> [Exercise description]:
The lines to copy run from the one containing "Stiven Hoking je" to the end of the records below; repeat them exactly and include nothing else.

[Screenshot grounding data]
- - -

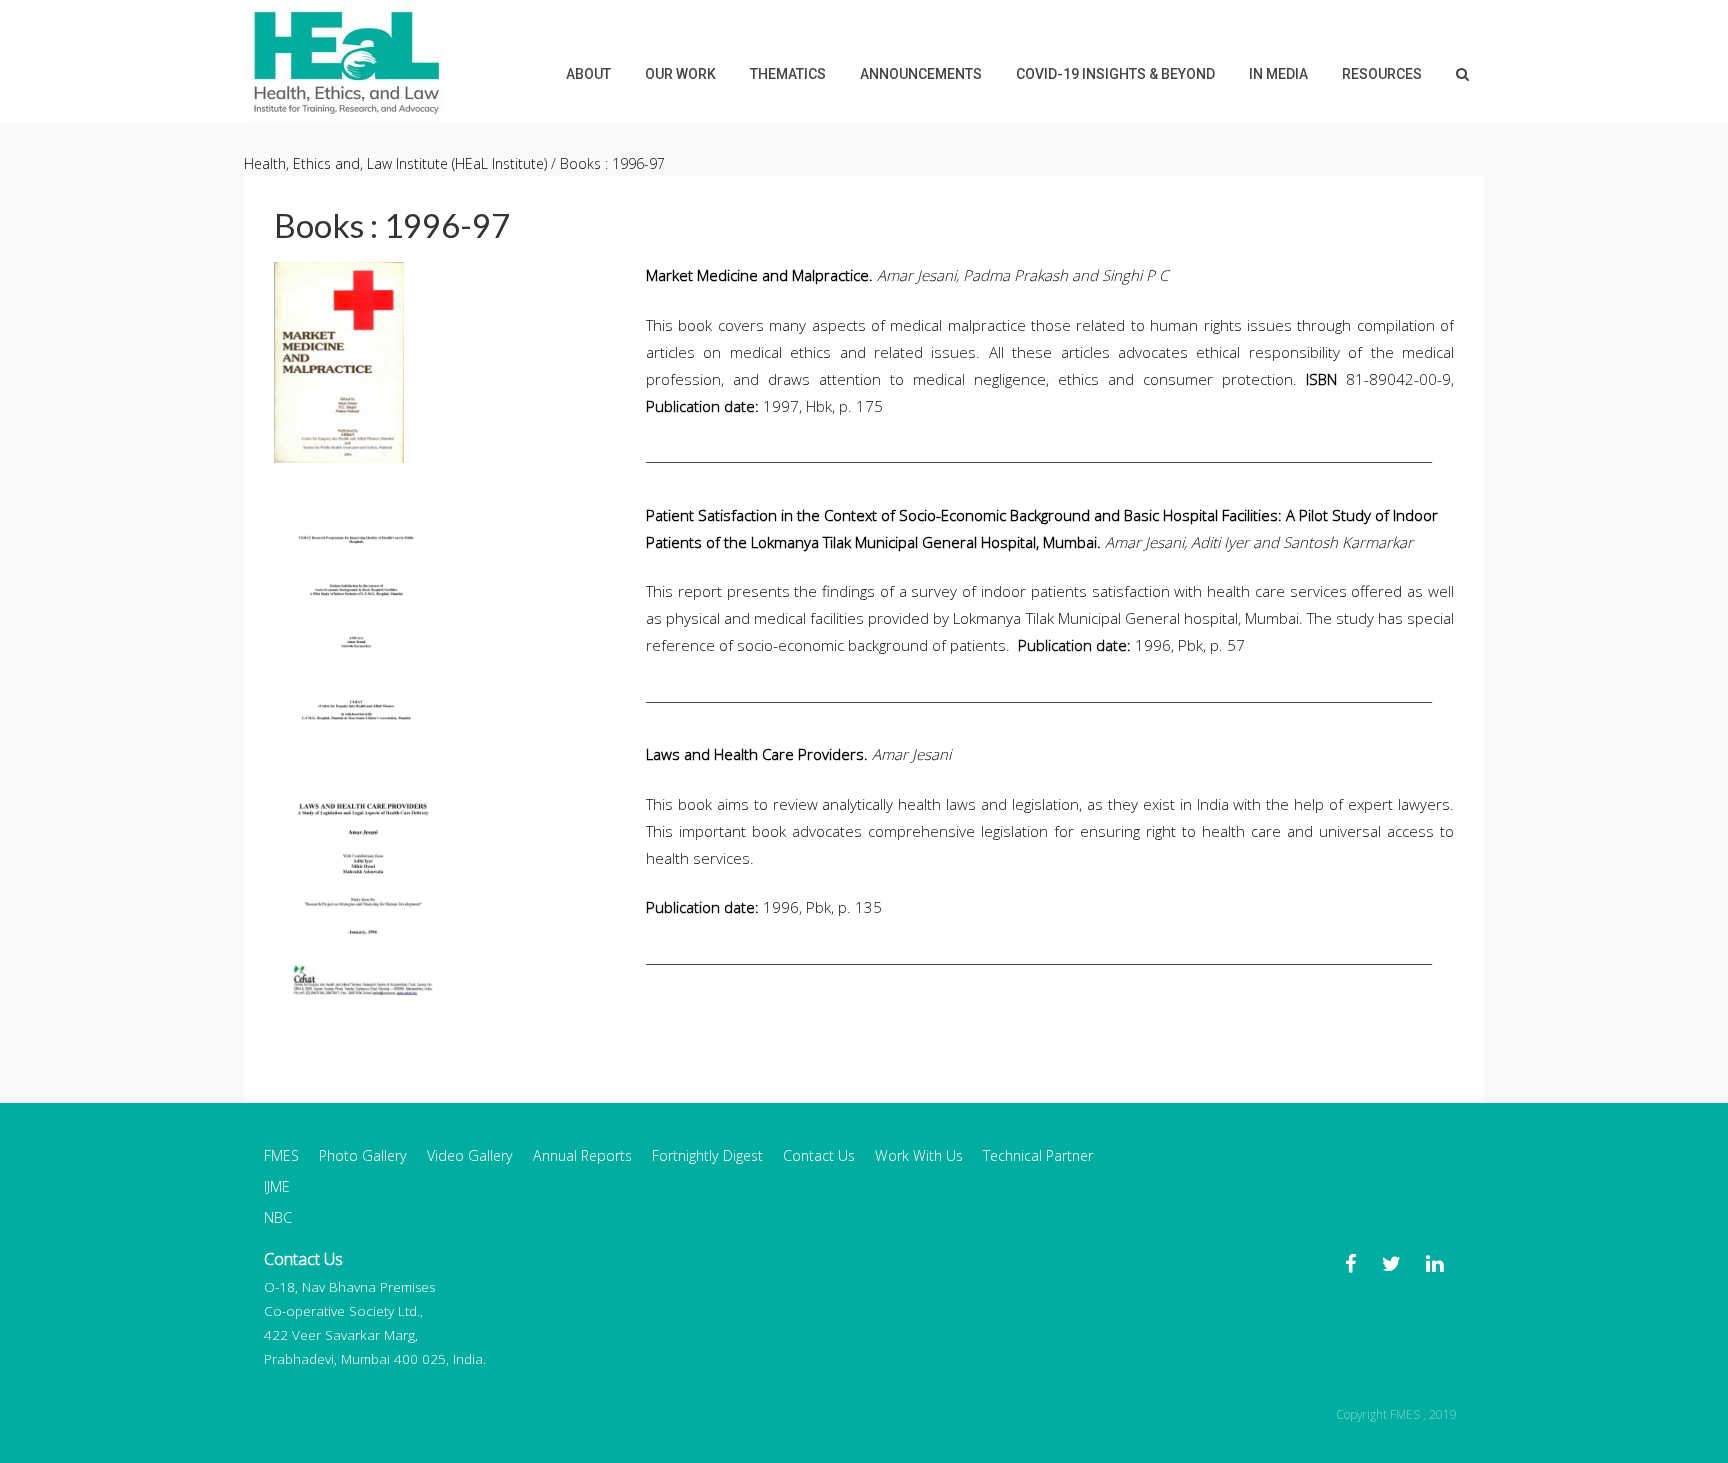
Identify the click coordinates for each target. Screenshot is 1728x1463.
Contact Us (819, 1155)
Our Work (680, 74)
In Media (1278, 74)
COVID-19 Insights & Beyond (1115, 74)
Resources (1382, 74)
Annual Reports (582, 1155)
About (588, 74)
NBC (278, 1217)
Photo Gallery (363, 1155)
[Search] (1462, 74)
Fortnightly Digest (707, 1155)
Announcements (921, 74)
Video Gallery (470, 1155)
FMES (281, 1155)
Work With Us (919, 1155)
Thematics (788, 74)
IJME (277, 1186)
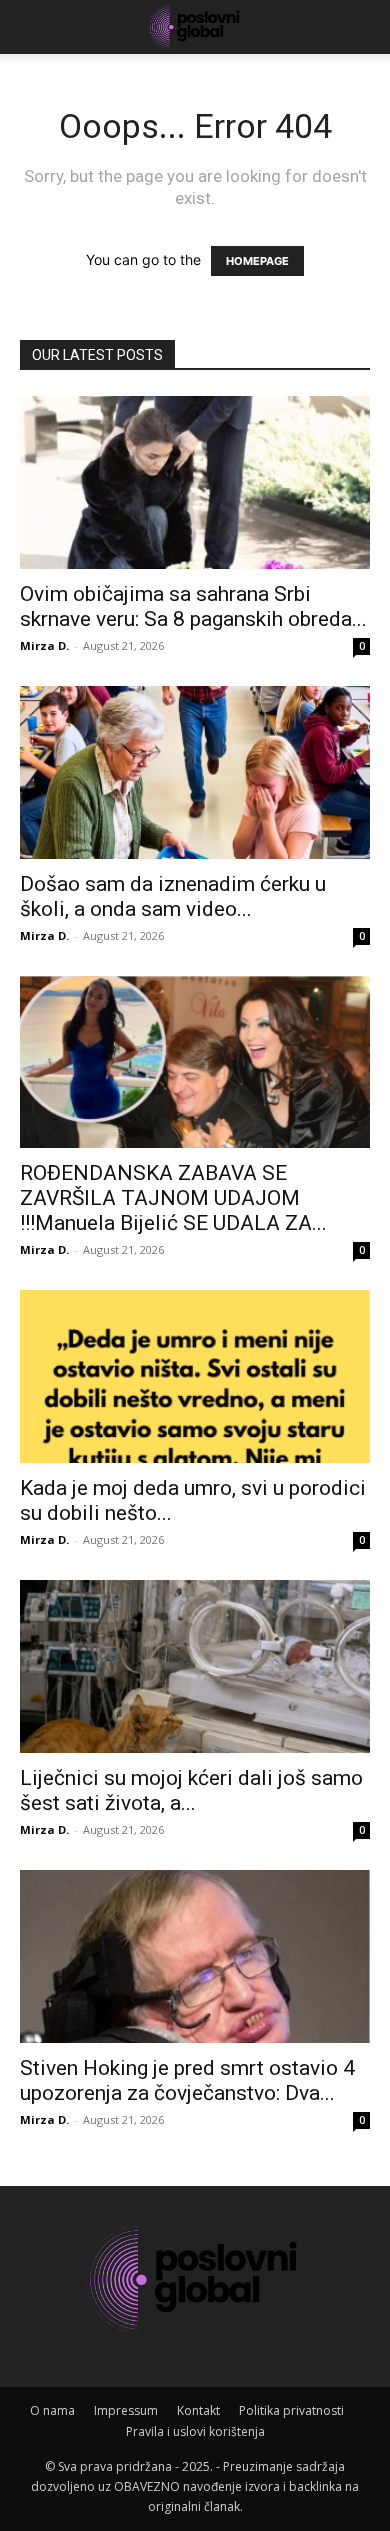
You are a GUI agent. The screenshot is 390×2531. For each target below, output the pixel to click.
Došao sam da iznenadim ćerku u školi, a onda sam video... (173, 896)
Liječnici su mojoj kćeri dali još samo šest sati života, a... (191, 1790)
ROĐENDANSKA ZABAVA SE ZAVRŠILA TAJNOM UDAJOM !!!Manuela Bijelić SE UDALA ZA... (173, 1198)
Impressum (126, 2410)
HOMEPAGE (257, 261)
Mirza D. (44, 645)
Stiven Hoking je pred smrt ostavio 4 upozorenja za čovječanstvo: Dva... (187, 2080)
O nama (52, 2410)
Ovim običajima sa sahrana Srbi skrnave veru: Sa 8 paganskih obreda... (193, 606)
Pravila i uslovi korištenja (195, 2431)
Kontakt (198, 2410)
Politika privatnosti (291, 2410)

- - -

> [Task answer]:
Stiven Hoking je pred smrt ostavio 4 upozorenja za čovječanstvo: Dva... (187, 2080)
O nama (52, 2410)
Ovim običajima sa sahrana Srbi skrnave veru: Sa 8 paganskih obreda... (193, 606)
Pravila i uslovi korištenja (195, 2431)
Kontakt (198, 2410)
Politika privatnosti (291, 2410)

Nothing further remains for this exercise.